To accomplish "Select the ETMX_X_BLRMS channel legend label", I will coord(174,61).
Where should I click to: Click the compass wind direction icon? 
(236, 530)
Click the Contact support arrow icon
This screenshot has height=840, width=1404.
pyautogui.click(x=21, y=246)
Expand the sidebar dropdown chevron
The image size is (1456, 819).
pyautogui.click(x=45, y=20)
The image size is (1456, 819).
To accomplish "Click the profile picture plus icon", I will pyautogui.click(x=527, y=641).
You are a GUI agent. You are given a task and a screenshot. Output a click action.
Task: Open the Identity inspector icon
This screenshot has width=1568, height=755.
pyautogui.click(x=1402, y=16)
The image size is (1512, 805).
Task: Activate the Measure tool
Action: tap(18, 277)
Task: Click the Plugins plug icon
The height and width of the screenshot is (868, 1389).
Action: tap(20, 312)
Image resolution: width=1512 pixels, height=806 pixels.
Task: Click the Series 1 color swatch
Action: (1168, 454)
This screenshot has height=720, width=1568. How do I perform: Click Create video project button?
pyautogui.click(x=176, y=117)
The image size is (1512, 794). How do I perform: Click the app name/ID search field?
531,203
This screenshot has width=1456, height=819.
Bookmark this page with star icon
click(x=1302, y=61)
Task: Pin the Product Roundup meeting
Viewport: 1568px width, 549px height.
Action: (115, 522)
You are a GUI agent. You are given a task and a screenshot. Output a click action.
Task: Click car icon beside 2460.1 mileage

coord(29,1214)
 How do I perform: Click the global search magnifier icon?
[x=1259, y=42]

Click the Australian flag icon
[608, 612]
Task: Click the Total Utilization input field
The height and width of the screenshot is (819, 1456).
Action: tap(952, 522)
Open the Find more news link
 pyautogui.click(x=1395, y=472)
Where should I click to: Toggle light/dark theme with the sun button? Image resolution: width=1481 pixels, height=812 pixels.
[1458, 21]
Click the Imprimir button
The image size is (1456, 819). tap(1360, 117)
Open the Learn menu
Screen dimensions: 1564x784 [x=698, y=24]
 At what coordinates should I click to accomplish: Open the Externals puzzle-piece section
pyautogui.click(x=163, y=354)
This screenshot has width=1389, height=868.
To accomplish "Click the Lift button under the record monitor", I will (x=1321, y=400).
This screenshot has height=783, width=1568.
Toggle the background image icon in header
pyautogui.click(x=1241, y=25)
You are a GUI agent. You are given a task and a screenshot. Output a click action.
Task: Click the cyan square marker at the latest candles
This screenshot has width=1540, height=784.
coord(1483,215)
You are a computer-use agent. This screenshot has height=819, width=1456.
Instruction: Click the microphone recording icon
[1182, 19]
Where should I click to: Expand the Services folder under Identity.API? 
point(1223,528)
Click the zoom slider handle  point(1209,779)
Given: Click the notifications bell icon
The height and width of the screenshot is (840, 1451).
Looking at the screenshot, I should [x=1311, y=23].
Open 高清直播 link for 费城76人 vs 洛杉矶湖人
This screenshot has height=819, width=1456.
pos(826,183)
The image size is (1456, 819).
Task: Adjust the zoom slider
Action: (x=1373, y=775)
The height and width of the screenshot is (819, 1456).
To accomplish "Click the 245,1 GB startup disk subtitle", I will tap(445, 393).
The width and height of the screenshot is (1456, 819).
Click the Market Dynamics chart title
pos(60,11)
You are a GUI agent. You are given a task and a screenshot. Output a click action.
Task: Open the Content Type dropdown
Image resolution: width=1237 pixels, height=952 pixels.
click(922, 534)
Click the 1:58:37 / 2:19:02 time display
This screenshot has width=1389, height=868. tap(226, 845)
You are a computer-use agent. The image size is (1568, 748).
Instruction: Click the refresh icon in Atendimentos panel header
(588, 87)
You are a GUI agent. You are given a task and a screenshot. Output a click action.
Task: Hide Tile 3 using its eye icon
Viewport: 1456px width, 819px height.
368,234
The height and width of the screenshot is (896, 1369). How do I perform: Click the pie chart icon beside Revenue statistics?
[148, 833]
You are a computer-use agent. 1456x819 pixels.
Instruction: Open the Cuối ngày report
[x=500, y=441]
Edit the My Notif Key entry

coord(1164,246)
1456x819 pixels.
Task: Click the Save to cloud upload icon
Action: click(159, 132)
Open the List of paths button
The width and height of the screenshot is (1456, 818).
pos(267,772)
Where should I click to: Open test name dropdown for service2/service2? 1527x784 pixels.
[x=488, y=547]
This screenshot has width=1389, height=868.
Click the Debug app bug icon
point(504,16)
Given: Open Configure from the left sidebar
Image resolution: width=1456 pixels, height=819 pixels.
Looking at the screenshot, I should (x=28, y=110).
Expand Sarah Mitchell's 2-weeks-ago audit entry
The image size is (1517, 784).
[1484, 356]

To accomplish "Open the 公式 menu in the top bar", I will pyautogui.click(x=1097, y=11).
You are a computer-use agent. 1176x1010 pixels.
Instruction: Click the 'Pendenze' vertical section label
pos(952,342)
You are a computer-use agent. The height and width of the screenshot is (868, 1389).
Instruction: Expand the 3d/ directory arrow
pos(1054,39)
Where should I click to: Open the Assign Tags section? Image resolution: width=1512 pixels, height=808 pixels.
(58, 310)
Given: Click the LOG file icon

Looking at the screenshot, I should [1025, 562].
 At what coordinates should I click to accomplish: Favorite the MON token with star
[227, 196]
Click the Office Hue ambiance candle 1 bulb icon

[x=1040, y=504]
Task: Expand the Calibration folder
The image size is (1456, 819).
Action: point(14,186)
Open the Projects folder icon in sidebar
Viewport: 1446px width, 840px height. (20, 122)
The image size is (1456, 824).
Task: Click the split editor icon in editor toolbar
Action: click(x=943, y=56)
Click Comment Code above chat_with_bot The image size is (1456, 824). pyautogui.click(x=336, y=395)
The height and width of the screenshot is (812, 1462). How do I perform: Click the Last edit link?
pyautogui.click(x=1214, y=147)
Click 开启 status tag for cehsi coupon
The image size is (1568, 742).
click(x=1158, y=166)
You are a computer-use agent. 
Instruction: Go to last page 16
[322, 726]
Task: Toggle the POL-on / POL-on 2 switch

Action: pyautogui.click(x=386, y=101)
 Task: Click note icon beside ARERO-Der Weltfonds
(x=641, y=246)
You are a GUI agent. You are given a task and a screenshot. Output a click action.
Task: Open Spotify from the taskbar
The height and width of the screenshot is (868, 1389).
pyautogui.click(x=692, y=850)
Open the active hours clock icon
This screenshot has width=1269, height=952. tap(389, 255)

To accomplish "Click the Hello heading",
★ ★ ★ ★
◆ **TASK OBJECTIVE**: Out of the preceding entries, pull every line containing the string "will".

◆ **ANSWER SECTION**:
To accomplish "Select the ETMX_X_BLRMS channel legend label", I will coord(174,61).
To accomplish "Click the profile picture plus icon", I will pyautogui.click(x=527, y=641).
To accomplish "Click the Lift button under the record monitor", I will (x=1321, y=400).
To accomplish "Click the 245,1 GB startup disk subtitle", I will tap(445, 393).
To accomplish "Open the 公式 menu in the top bar", I will pyautogui.click(x=1097, y=11).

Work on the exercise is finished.